• **TASK DESCRIPTION**:
Retype the complete listing without any change.

• **DATA FOR THE TASK**:
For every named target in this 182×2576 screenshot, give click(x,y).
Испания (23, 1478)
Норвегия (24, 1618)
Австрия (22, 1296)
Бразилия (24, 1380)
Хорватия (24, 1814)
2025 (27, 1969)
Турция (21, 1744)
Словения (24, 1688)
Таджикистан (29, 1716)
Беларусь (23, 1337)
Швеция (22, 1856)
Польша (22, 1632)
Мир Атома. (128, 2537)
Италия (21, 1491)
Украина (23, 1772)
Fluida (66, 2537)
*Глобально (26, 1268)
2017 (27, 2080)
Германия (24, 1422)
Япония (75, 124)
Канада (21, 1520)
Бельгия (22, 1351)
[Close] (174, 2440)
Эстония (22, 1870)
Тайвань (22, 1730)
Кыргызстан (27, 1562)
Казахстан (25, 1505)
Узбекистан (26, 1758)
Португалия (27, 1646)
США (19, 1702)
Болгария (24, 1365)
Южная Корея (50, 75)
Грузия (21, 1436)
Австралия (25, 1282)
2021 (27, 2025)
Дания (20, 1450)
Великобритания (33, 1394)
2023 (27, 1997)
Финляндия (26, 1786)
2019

• **SOLUTION TO THE PROBLEM**:
For every named target in this 182×2576 screenshot, give click(x,y).
Испания (23, 1478)
Норвегия (24, 1618)
Австрия (22, 1296)
Бразилия (24, 1380)
Хорватия (24, 1814)
2025 (27, 1969)
Турция (21, 1744)
Словения (24, 1688)
Таджикистан (29, 1716)
Беларусь (23, 1337)
Швеция (22, 1856)
Польша (22, 1632)
Мир Атома. (128, 2537)
Италия (21, 1491)
Украина (23, 1772)
Fluida (66, 2537)
*Глобально (26, 1268)
2017 (27, 2080)
Германия (24, 1422)
Япония (75, 124)
Канада (21, 1520)
Бельгия (22, 1351)
[Close] (174, 2440)
Эстония (22, 1870)
Тайвань (22, 1730)
Кыргызстан (27, 1562)
Казахстан (25, 1505)
Узбекистан (26, 1758)
Португалия (27, 1646)
США (19, 1702)
Болгария (24, 1365)
Южная Корея (50, 75)
Грузия (21, 1436)
Австралия (25, 1282)
2021 (27, 2025)
Дания (20, 1450)
Великобритания (33, 1394)
2023 (27, 1997)
Финляндия (26, 1786)
2019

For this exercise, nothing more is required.